By DAMIAN J. TROISE and ALEX VEIGA AP Business Writers

Stocks eased off of early gains, but still edged higher in afternoon trading on Wall Street Wednesday after the latest report of surging prices appeared to keep the Federal Reserve on track to raise interest rates later this year.

The S&P 500 rose 0.3% as of 2:23 p.m. Eastern. The Dow Jones Industrial Average rose 5 points, or less than 0.1%, to 36,258 and the Nasdaq rose 0.4%.


The modest gains were led by technology stocks, which have been choppy as investors shift money in anticipation of higher interest rates that tend to make the pricey sector less attractive. Microsoft rose 1.3% and chipmaker Nvidia rose 0.8%.

A mix of retailers and other companies that rely on direct consumer spending, such as auto companies, also made solid gains. Nike rose 1%.
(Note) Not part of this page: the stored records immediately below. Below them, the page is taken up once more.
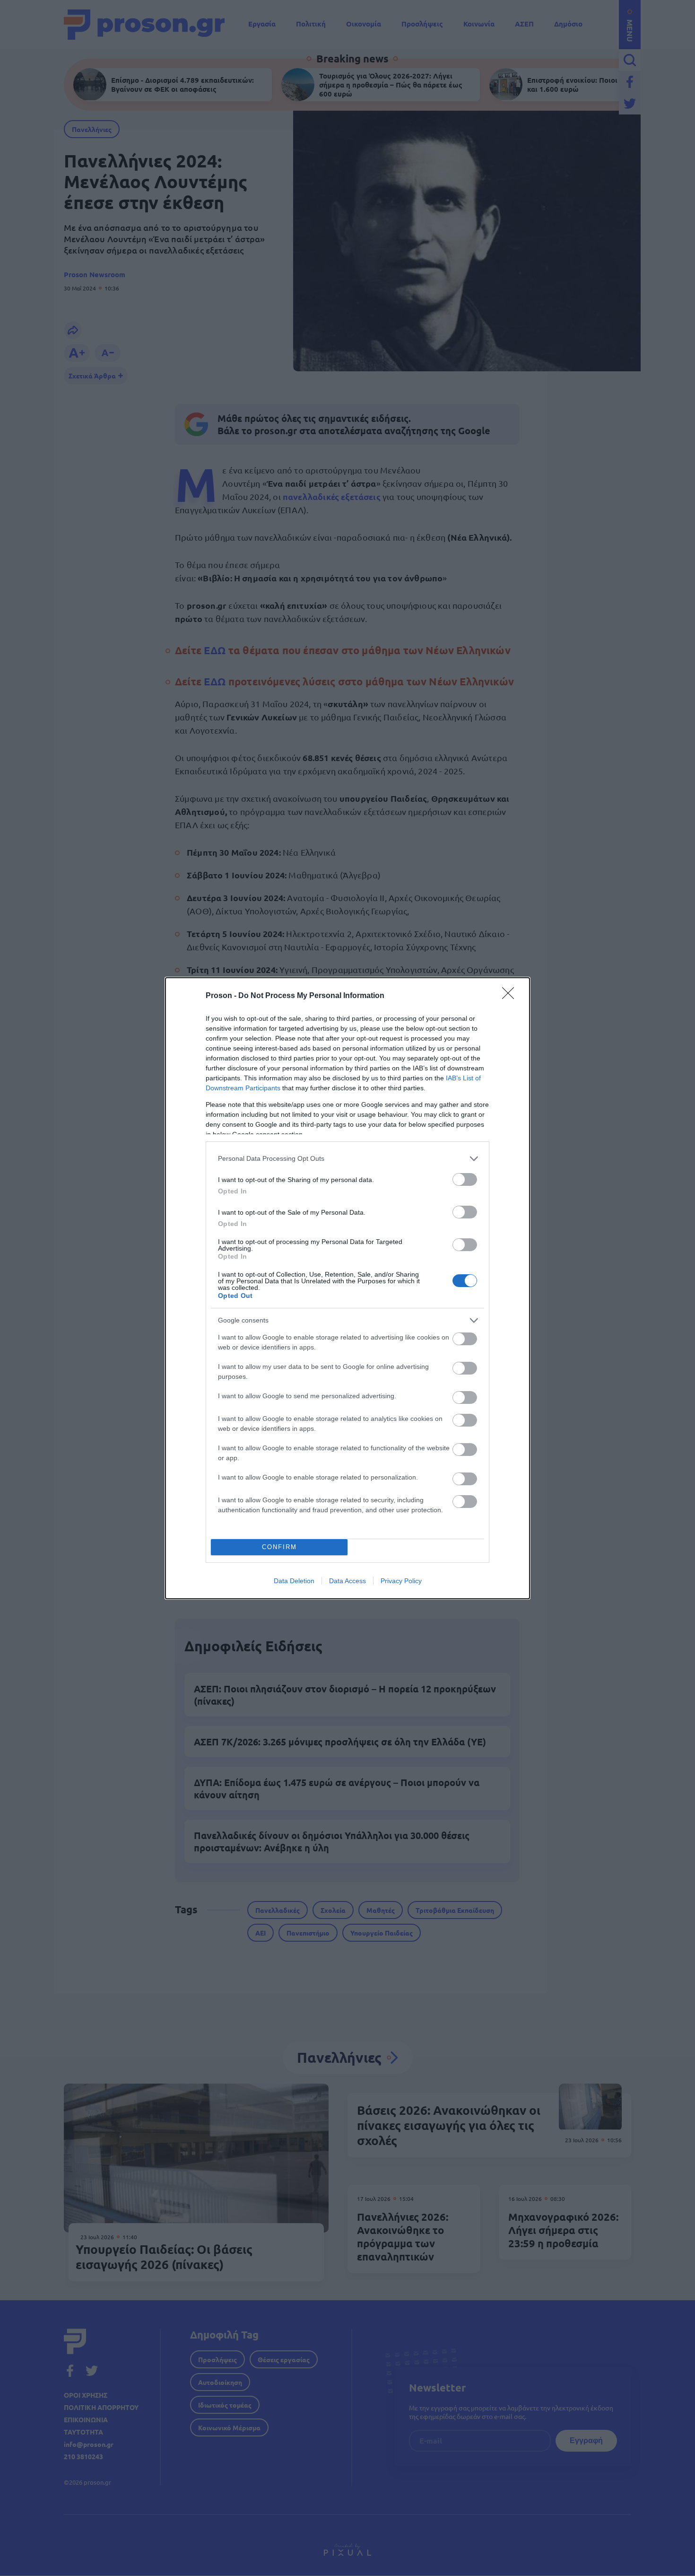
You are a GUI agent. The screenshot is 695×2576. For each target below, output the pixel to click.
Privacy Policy (401, 1581)
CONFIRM (279, 1547)
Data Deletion (294, 1581)
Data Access (347, 1581)
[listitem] (347, 1159)
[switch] (464, 1179)
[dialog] (347, 1288)
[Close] (511, 996)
Health care companies fell. Biogen slid 7.2% for the biggest drop in the S&P 500 on news that Medicare is limiting coverage of the biopharmaceutical company’s $28,000-a-year Alzheimer’s drug whose benefits have been widely questioned.

Bond yields were mostly stable. The yield on the 10-year Treasury fell to 1.73% from 1.74% late Tuesday.

Wall Street has been closely watching rising inflation to gauge the impact on businesses and consumers, as well as on the Fed’s plan to trim its support for the economy and markets.

The Labor Department on Wednesday said consumer prices jumped 7% last month, its fastest year-over-year pace in nearly four decades, but in line with economists’ forecasts. The sharp rise comes a day after Fed Chair Jerome Powell told Congress that the central bank stands ready to raise rates to fight inflation.

The central bank is trimming bond purchases that helped keep interest rates low throughout the virus pandemic. Investors are closely watching to see just how soon the Fed will start raising interest rates to fight inflation.

“We’re in a period where I don’t think we’ve ever been before with the amount of stimulus that was put to work,” said Greg Marcus, managing director of UBS Private Wealth Management. “You can’t have that much of an increase without having inflation ticking up.”

The market now puts the chances of the Fed raising short-term rates by at least a quarter point in March at around 75%. A month ago, it was about 36%.

Wall Street will get another update on rising inflation on Thursday, when the Labor Department releases December results from an index based on U.S. wholesale prices, which shows how inflation is affecting costs for businesses.

Businesses in a wide range of industries have been passing higher costs off to consumers, but many have been warning that they will still feel a financial impact because of higher prices and supply chain problems. Medical products maker Cardinal Health was the latest to issue such a warning earlier this week.

Wall Street will be closely watching the latest round of earnings to see how companies are dealing with inflation. Several airlines and banks this week will be among the first big companies to report their latest financial results.

Delta Air Lines reports its results on Thursday. Citigroup, JPMorgan Chase and Wells Fargo report results on Friday.